Les perceptions ont changé à l’égard du dernier plan stratégique de l’Université Laurentienne, qui couvrait la période de 2012 à 2017, sous la gouverne de l’ancien recteur Dominic Giroux. Les gens ont réalisé que cet outil aurait une incidence sur le financement. Le recteur a dit : « Nous n’élaborons pas le plan en fonction du budget. Nous élaborons le budget en fonction du plan », se souvient Mme Ambrose. Parmi les réussites, ce plan a entre autres permis de doubler le financement de la recherche et d’augmenter substantiellement le nombre de professeurs autochtones. À l’époque, certains professeurs de sciences humaines s’étaient néanmoins plaints que leur département manquait de ressources parce que le plan ne reconnaissait pas ses programmes phares. Il n’est pas étonnant que, cette fois-ci, ils aient invité Mme Ambrose à leurs réunions afin que leurs idées soient prises en considération. « Les résultats sont bien meilleurs si les gens se sentent concernés par le plan », souligne-t-elle.
Les étudiants ont participé à presque toutes les étapes de l’élaboration du plan stratégique de l’Université de la Colombie-Britannique, intitulé Shaping UBC’s Next Century (Préparer le prochain siècle de la UBC). Max Holmes, vice-président aux affaires universitaires de l’Alma Mater Society de l’Université, décrit ce scénario comme « idéal », car il a permis d’inclure dans le plan les priorités des étudiants, comme l’accessibilité des études et la lutte contre la violence sexuelle. L’étudiant de troisième année en arts dit que le plan stratégique favorise la transparence des engagements de l’Université et garantit que les priorités ne changeront pas à court terme. « Ainsi, les étudiants peuvent s’appuyer sur le document pour réclamer le financement d’une priorité qui en fait partie », explique M. Holmes.
Le plan stratégique n’a cependant pas que des avantages. Il a été critiqué parce qu’il utilise un modèle de gestion pour une entité qui est très différente de l’entreprise, dont le principal objectif est de générer des profits. « Les universités sont des établissements sociaux complexes qui ont une grande diversité de possibilités et d’intervenants », fait remarquer Mme Buckner.

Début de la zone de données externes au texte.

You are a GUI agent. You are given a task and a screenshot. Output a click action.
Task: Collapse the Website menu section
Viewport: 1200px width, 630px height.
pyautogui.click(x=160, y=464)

Les partisans de la planification sont toutefois d’avis que cette complexité exige justement de définir soigneusement comment soutenir l’organisation dans son ensemble tout en répondant aux nouvelles attentes. Bien que les universités publiques soient des organisations à but non lucratif, les difficultés auxquelles elles font face ressemblent à celles des entreprises. Les personnes pour qui elles créent de la valeur – leurs clients – sont ses intervenants, à savoir les étudiants, les contribuables, les donateurs et le gouvernement. Les universités doivent aussi soutenir la concurrence, précise Mme Kaplan – celle des autres universités auprès des étudiants, celle des autres demandes de financement auprès du gouvernement et celle d’autres causes auprès des donateurs. Le plan stratégique est un véhicule qui leur permet de promouvoir leur mission et de montrer aux intervenants comment elles l’exécuteront tout en respectant les valeurs de l’établissement.
Pour ce faire, il faut écouter attentivement les demandes des intervenants internes, mais aussi définir les valeurs et préoccupations des intervenants externes – tout en maintenant la capacité de réagir devant les occasions qui se présentent, les menaces et les tendances. Le plan stratégique « prépare l’université au changement », soutient Nicholas Santilli, qui enseigne la planification aux établissements postsecondaires en tant que formateur principal de la Society of College and University Planners, une organisation américaine. Il donne comme exemple la nécessité pour les universités de se préparer à la « génération Z », le groupe qui suivra les milléniaux et qui aura différents besoins et attentes. Les adultes qui souhaitent obtenir leurs titres de compétence pour demeurer compétitifs sur le marché de l’emploi représentent un autre marché. « Planifier, c’est se préparer au changement, explique M. Santilli. On ne planifie pas le statu quo. »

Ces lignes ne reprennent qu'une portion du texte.